__Text passage__
____

I'm late, but I still wanted to add that I share some of the criticism that Mark has brought up. I'm in love with Rust's pattern matching, so I feel like I'm not against pattern matching generally. However I feel like while the PEP is well written, there are some things that it does not tackle: - Sum Types aka Tagged Unions are what makes pattern matching necessary. I think we should rather have a discussion about inclusion of Sum Types. - Match in Python would not be an expression, which would be the most useful application in Python IMO. - It's quite a lot of additional syntax and complexity for a feature that does not enable something fundamental. I feel like in my 10 years of Python I have rarely wished to have pattern matching. I would have wished to have Sum Types, because that would have enabled me to structure my code in a more readable way. Python enums are unfortunately not as useful and dataclasses/namedtuples don't feel right either. I also think that using isinstance is usually a sign of code smell and I'm trying to avoid it whenever I can (except for `assert isinstance`). Many of the examples in PEP 635 (Motivation & Rationale) I would consider to be a bit smelly. The examples about tree traversal are useful, but it's exactly where I wished I had Sum Types to make my code more readable. Pattern matching wouldn't even be necessary in these cases, because something like Rust's `if let ...` would be good enough. Since I'm obviously quite late for this discussion, I can understand if this comment is ignored. I also understand that not everyone can be happy with the final decision about pattern matching. I just think that this is not the best addition. Thanks anyway to the people working on this and continue to have a civil discussion. Happy New Year & Stay Safe! ~ Dave Am Fr., 30. Okt. 2020 um 15:43 Uhr schrieb Mark Shannon :
Hi everyone,
PEP 634/5/6 presents a possible implementation of pattern matching for Python.
Much of the discussion around PEP 634, and PEP 622 before it, seems to imply that PEP 634 is synonymous with pattern matching; that if you reject PEP 634 then you are rejecting pattern matching.
That simply isn't true.
Can we discuss whether we want pattern matching in Python and the broader semantics first, before dealing with low level details?
Do we want pattern matching in Python at all? ---------------------------------------------
Pattern matching works really well in statically typed, functional languages.

____

__Written task A__
List the points that the email about pattern matching in Python says the PEP does not tackle.
__Written task B__
Continue the email about pattern matching in Python from where it stops.

__Stored data__
____

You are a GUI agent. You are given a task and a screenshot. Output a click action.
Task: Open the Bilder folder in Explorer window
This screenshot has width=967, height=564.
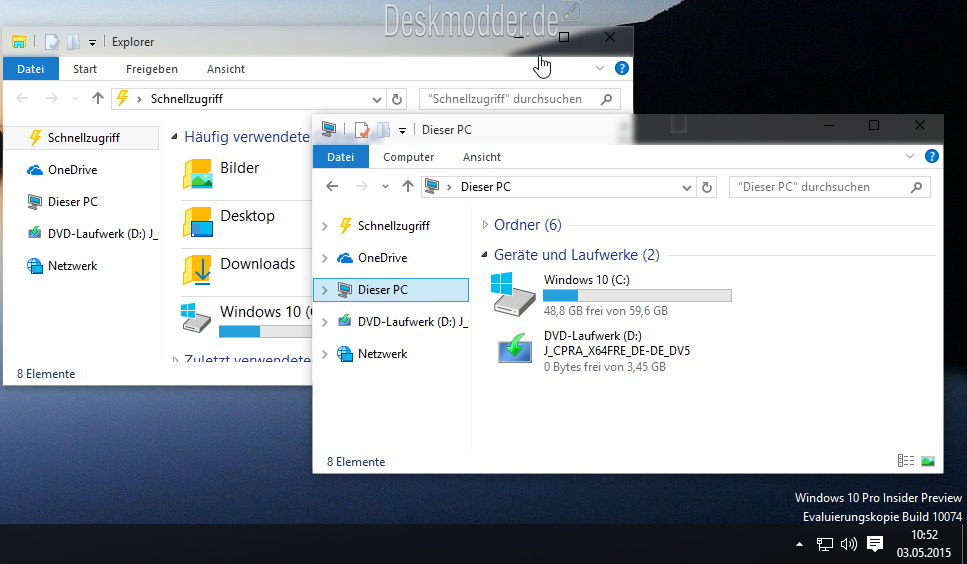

____

__Exercise response A__
- Sum Types (Tagged Unions) are what make pattern matching necessary, so their inclusion should be discussed instead.
- Match in Python would not be an expression.
- It adds a lot of syntax and complexity for a feature that does not enable something fundamental.

__Exercise response B__
The lack of mutability, constrained scope and the ability of the compiler to distinguish let variables from constants means that pattern matching code has fewer errors, and can be compiled efficiently.
Pattern matching works less well in dynamically-typed, functional languages and statically-typed, procedural languages. Nevertheless, it works well enough for it to be a popular feature in both erlang and rust.
In dynamically-typed, procedural languages, however, it is not clear (at least not to me) that it works well enough to be worthwhile.
That is not say that pattern matching could never be of value in Python, but PEP 635 fails to demonstrate that it can (although it does a better job than PEP 622).
Should match be an expression, or a statement? ----------------------------------------------
Do we want a fancy switch statement, or a powerful expression? Expressions have the advantage of not leaking (like comprehensions in Python 3), but statements are easier to work with.
Can pattern matching make it clear what is assigned? ----------------------------------------------------
Embedding the variables to be assigned into a pattern, makes the pattern concise, but requires discarding normal Python syntax and inventing a new sub-language. Could we make patterns fit Python better?
Is it possible to make assignment to variables clear, and unambiguous, and allow the use of symbolic constants at the same time? I think it is, but PEP 634 fails to do this.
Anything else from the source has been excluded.